You can already pass in a chain of certificates with { ca: [ ... ] }.

it's not chain_store it's verify_store https://github.com/nodejs/node/blob/v8.8.0/src/node_crypto.cc#L2604
if i make PR for this option nodejs accept it?

You'll have to explain why the .ca property doesn't work.

if i use chain_store i not need to verify intermediate certificate. i can add to chain_store untrusted certificates.

I think I understand what you're getting at but can you explain why verify_store isn't sufficient? OpenSSL already verifies that the intermediate certificate is signed by the root certificate, right?

@bnoordhuis
In matters of security, I don't want to rely on myself, because I don't believe that I have deep enough understanding in the field.
I'd like to rely on the experts in the field. Therefore, when I download an intermediate certificate from an untrusted source, it has to go to the list of untrusted security certificates, which are only used to create the security chain.

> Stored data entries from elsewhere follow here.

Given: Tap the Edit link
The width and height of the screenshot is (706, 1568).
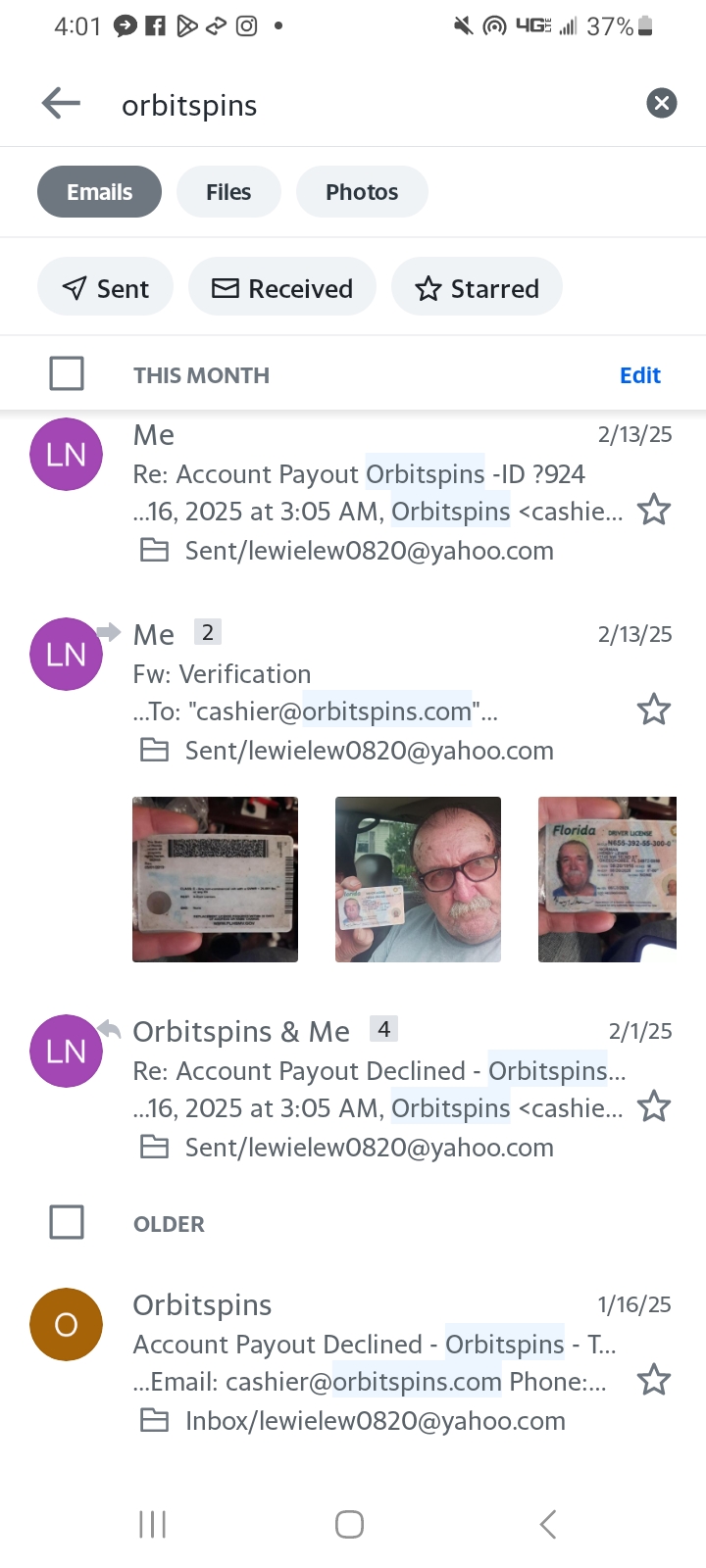Looking at the screenshot, I should pyautogui.click(x=640, y=375).
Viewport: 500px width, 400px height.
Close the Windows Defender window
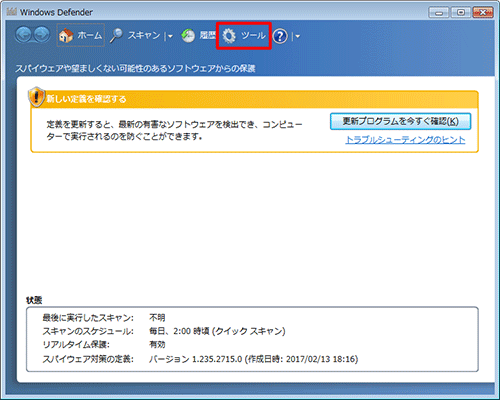482,13
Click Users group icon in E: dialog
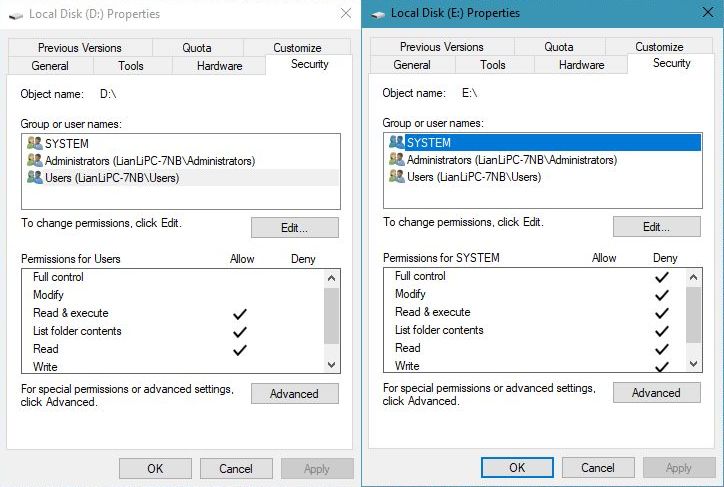 pos(397,177)
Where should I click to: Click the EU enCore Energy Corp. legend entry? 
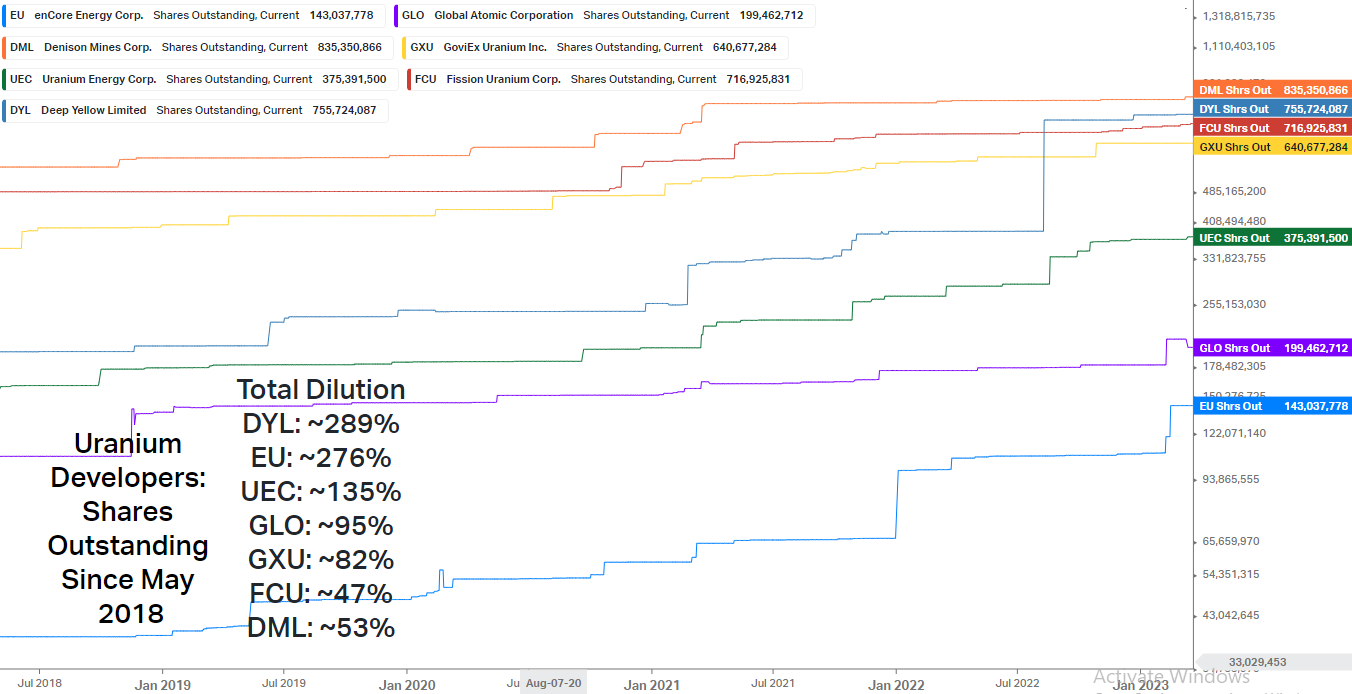pyautogui.click(x=195, y=16)
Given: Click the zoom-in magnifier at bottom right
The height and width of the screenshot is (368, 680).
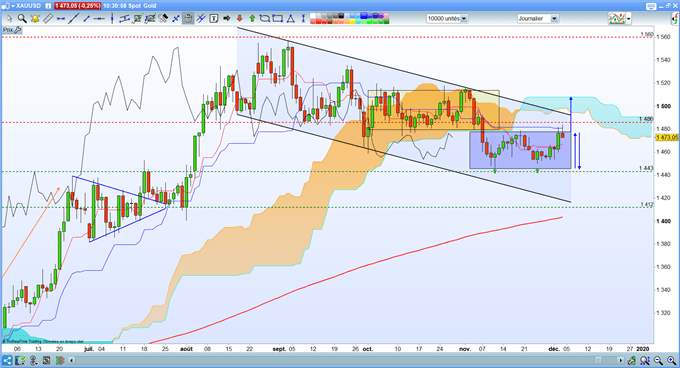Looking at the screenshot, I should [672, 360].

This option is supported by the following functions of OPENSSL

SSL_set1_chain_cert_store
X509_STORE_CTX_set_chain

I did a module for verify certificate
this is example
https://github.com/magicode/openssl-cert/blob/master/example.js
But I do not know. Is it necessary to verify that the certificate is related to the private key of the server

A possible workaround till intermediate certificate download is implemented:

node_extra_ca_certs_mozilla_bundle

It generates a PEM file that includes all root and intermediate certificates trusted by Mozilla. It uses the following environment variable

NODE_EXTRA_CA_CERTS

To generate the PEM file to use with the above environment variable. You can install the module using:

npm install --save node_extra_ca_certs_mozilla_bundle

and then launch your node script with an environment variable.

NODE_EXTRA_CA_CERTS=node_modules/node_extra_ca_certs_mozilla_bundle/ca_bundle/ca_intermediate_root_bundle.pem node your_script.js

Other ways to use the generated PEM file are available at:
https://github.com/arvind-agarwal/node_extra_ca_certs_mozilla_bundle

NOTE: I am the author of the above module.